**Provided data**

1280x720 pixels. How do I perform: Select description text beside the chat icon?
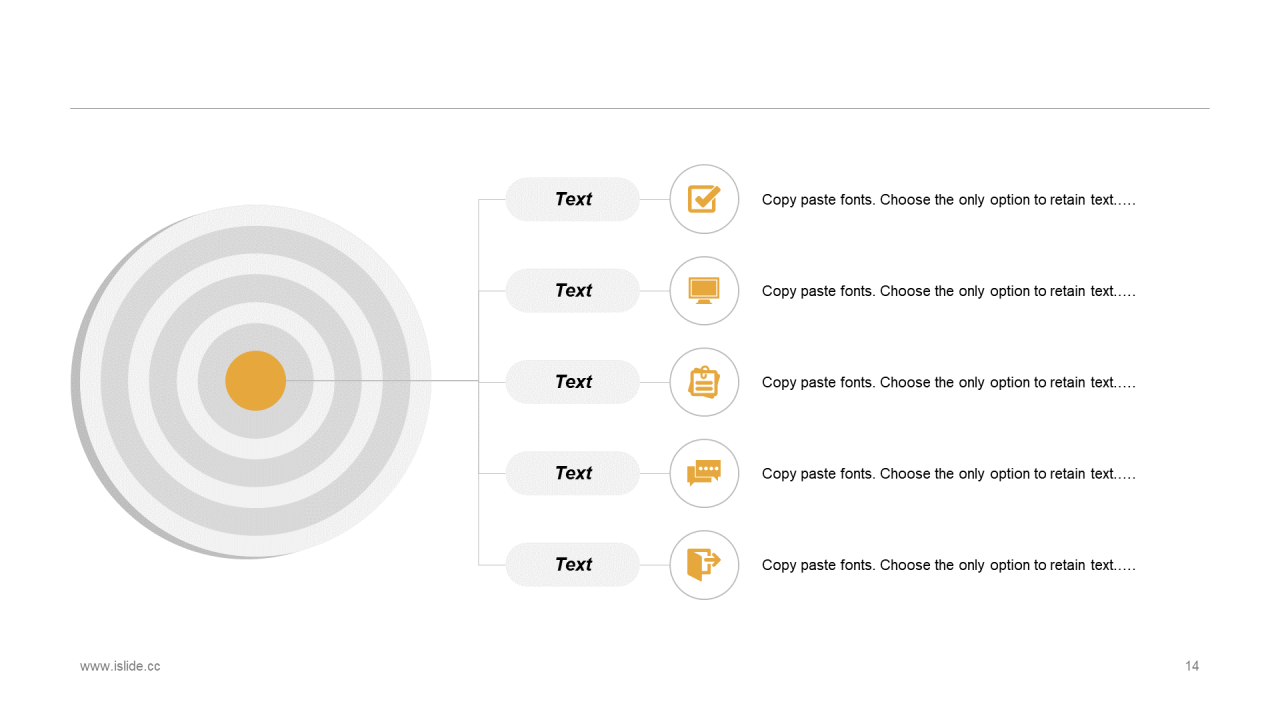click(x=948, y=474)
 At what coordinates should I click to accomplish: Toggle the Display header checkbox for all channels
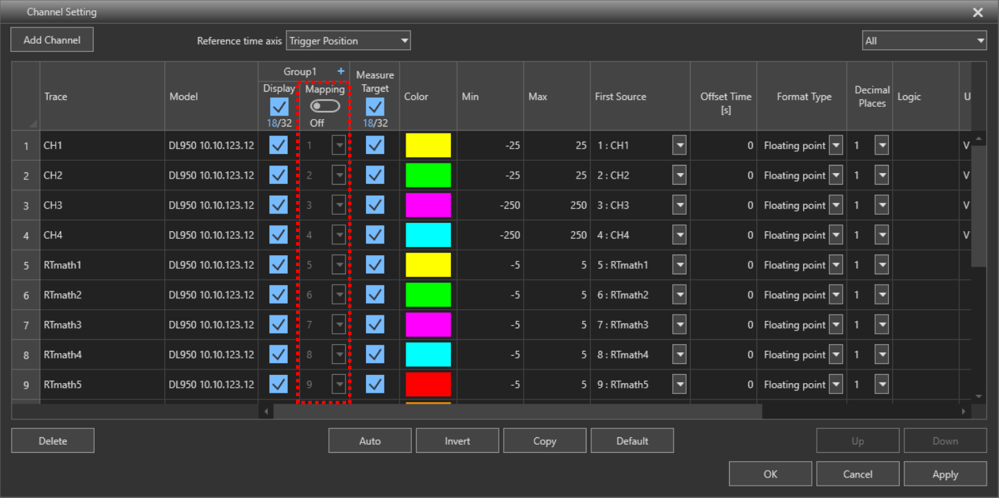coord(279,106)
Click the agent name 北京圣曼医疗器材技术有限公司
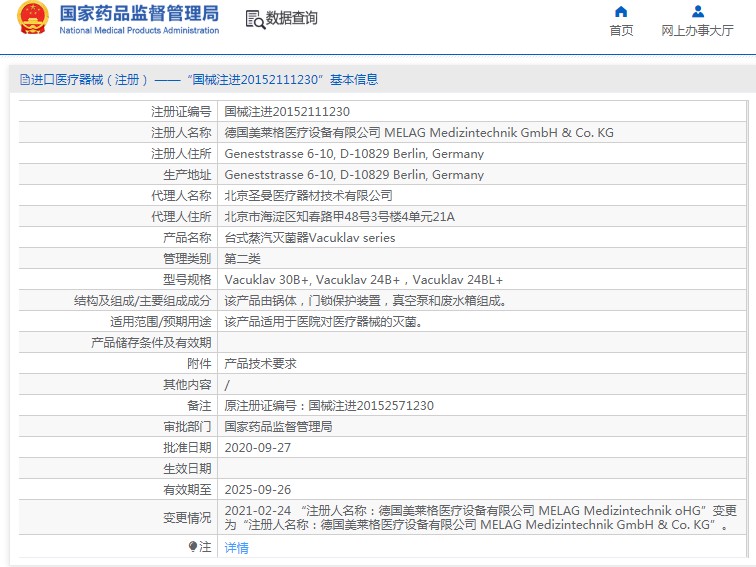756x567 pixels. coord(308,196)
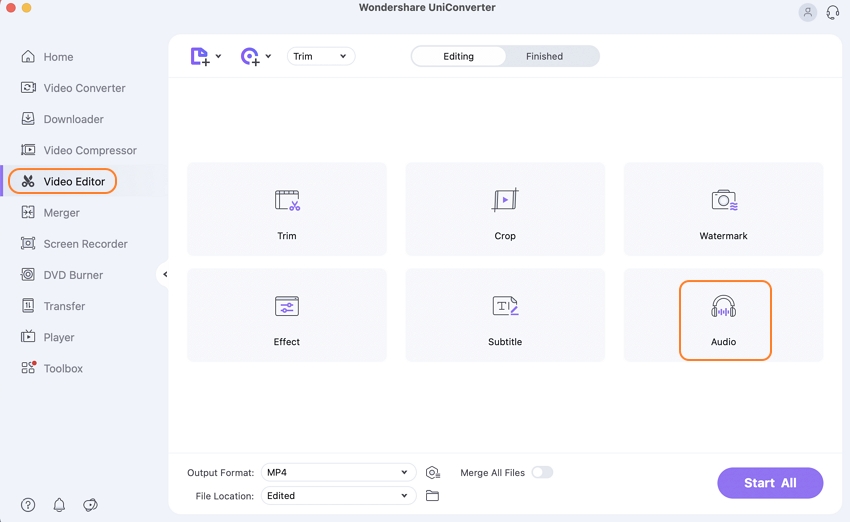Open the Crop editing tool
The width and height of the screenshot is (850, 522).
pos(505,209)
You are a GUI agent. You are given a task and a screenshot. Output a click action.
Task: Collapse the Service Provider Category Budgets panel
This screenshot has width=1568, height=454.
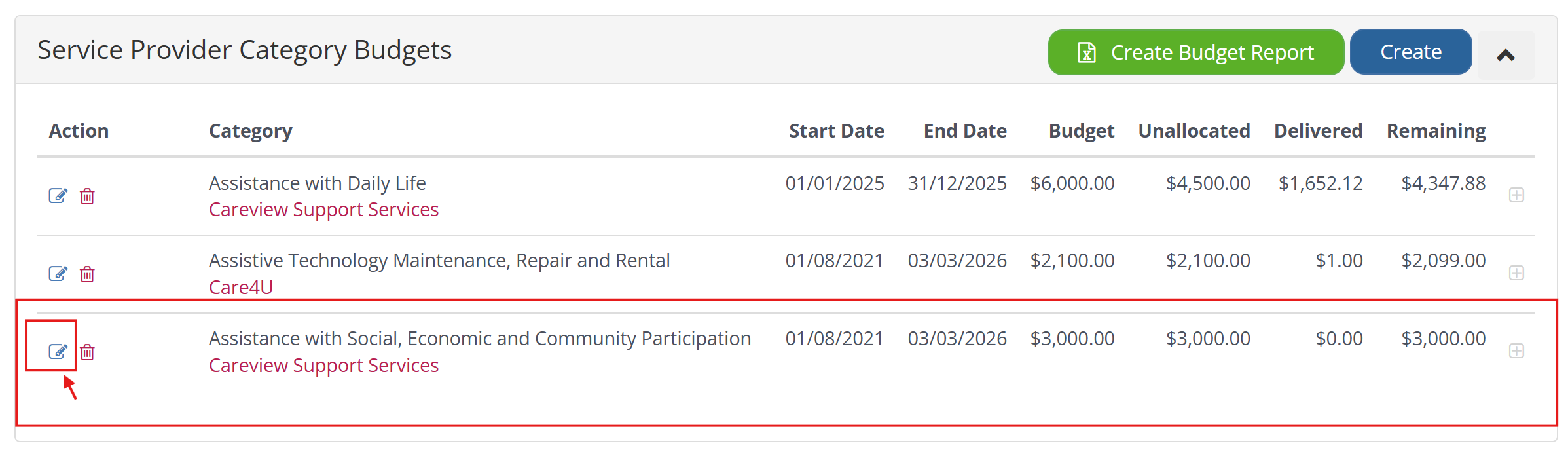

**Aim of the exercise**
Without the pictures, return all the entries above exactly as they stand.

**Expected answer**
1280x720 pixels. How do I perform: Select description text beside the chat icon?
click(x=948, y=474)
 At what coordinates should I click to accomplish: Toggle the Display header checkbox for all channels
coord(279,106)
Click the agent name 北京圣曼医疗器材技术有限公司
756x567 pixels. coord(308,196)
Open the Crop editing tool
The width and height of the screenshot is (850, 522).
pos(505,209)
You are a GUI agent. You are given a task and a screenshot. Output a click action.
Task: Collapse the Service Provider Category Budgets panel
This screenshot has width=1568, height=454.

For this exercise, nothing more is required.